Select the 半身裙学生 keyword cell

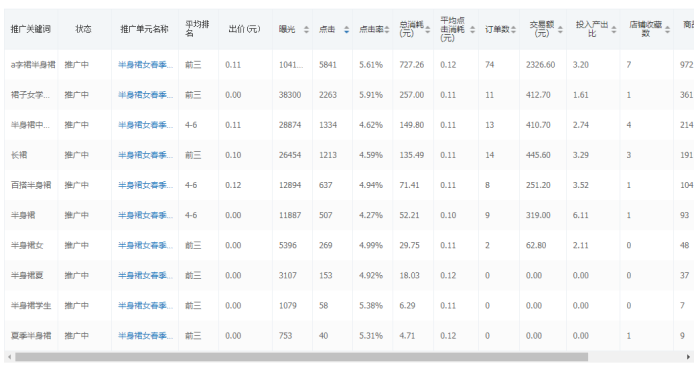pos(31,305)
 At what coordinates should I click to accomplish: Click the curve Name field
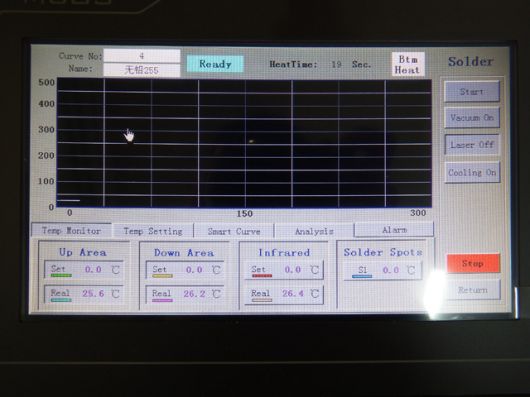click(142, 70)
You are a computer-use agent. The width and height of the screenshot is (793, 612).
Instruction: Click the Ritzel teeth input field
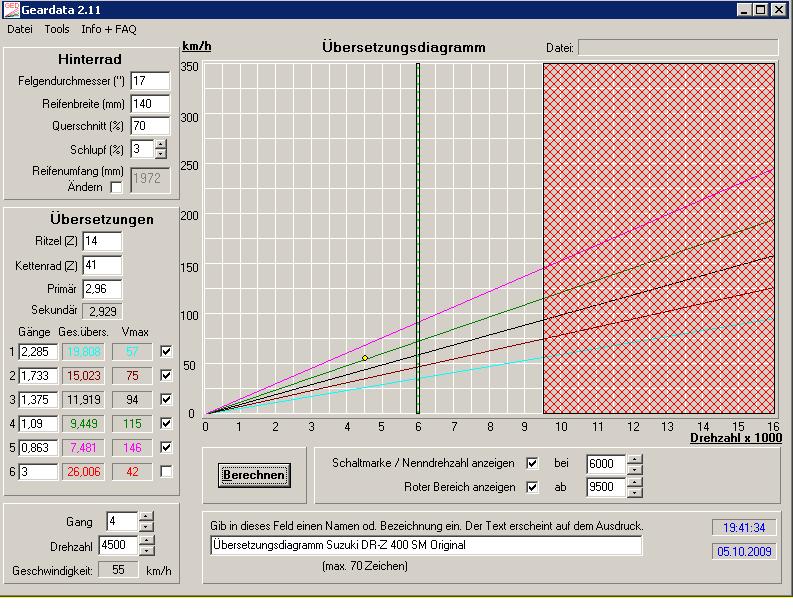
┄┄┄┄┄┄
CHALLENGE:
Reproduce the lines of each of the entries above verbatim, without the pictures.

CORRECT RESULT:
Select the 半身裙学生 keyword cell

pos(31,305)
 At what coordinates should I click to accomplish: Click the curve Name field
click(142, 70)
You are a computer-use agent. The width and height of the screenshot is (793, 612).
Instruction: Click the Ritzel teeth input field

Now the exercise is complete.